Ep.83 Tony Dajer - Emergency Leadership
Description
Tony Dajer is a retired Emergency Department director from New York. He was an Emergency Room doctor in the closest hospital to the World Trade Center during 9/11 terrorist attacks, where around 3000 people died. In 2020 The NewYorker had an article about Tony and the leadership lessons in a crisis situation, a topic we focused on in this podcast.
In this conversation we discussed:
* how is it to work in a war zone (hospital) in Nicaragua;
* Superbowl, Bad Bunny and growing up in Puerto Rico;
* 1993 terrorist attack on the World Trade Center;
* what was it like in the hospital when the 9/11 happened;
* how did colleagues react in the times of uncertainty, no phone connections, trauma and fear?

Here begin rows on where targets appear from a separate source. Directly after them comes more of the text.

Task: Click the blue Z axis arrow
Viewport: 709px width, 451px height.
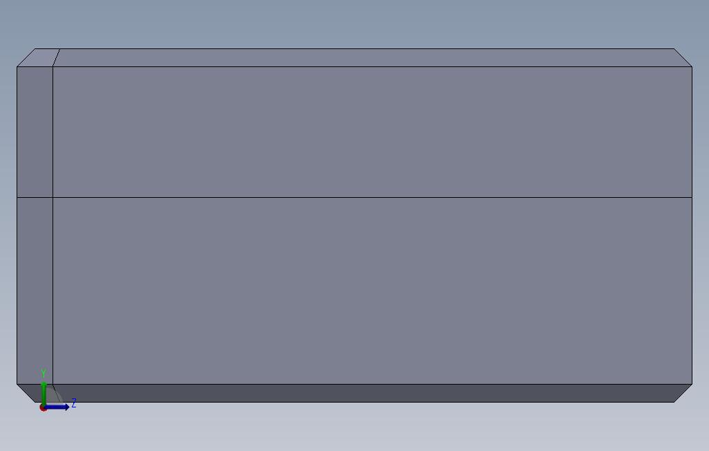Action: [x=57, y=407]
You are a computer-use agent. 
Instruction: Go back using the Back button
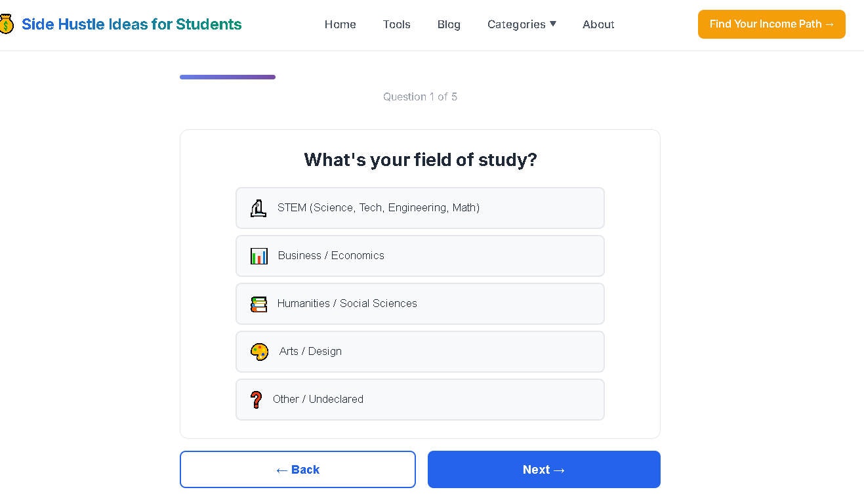point(297,470)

* connection and solidarity of people in a moment of crisis and why it disappeared;
* how to break barriers;
* mental health and resilience in a moment of constant crisis;
* what businesses could learn from doctors;
* new book Tony is writing about his mistakes made and lessons learned;
* what could be improved in the US tax system from Tony’s perspective;
* management lessons learned:
* when there is a crisis, the brain functions razor-sharp,
* people in the teams then rise to the occasion, were improvising and self-organising;
* practice and hierarchy helps the best (even if as a drill), not procedures;
* how teams should be built and organised;
* police dptm and fire dptm did not communicate properly, thus more lives could be saved;
* when things are happening so quickly, thus some decisions are not the best ones;
* more people should have been assigned to hold patients’ hand to establish an emotional connection.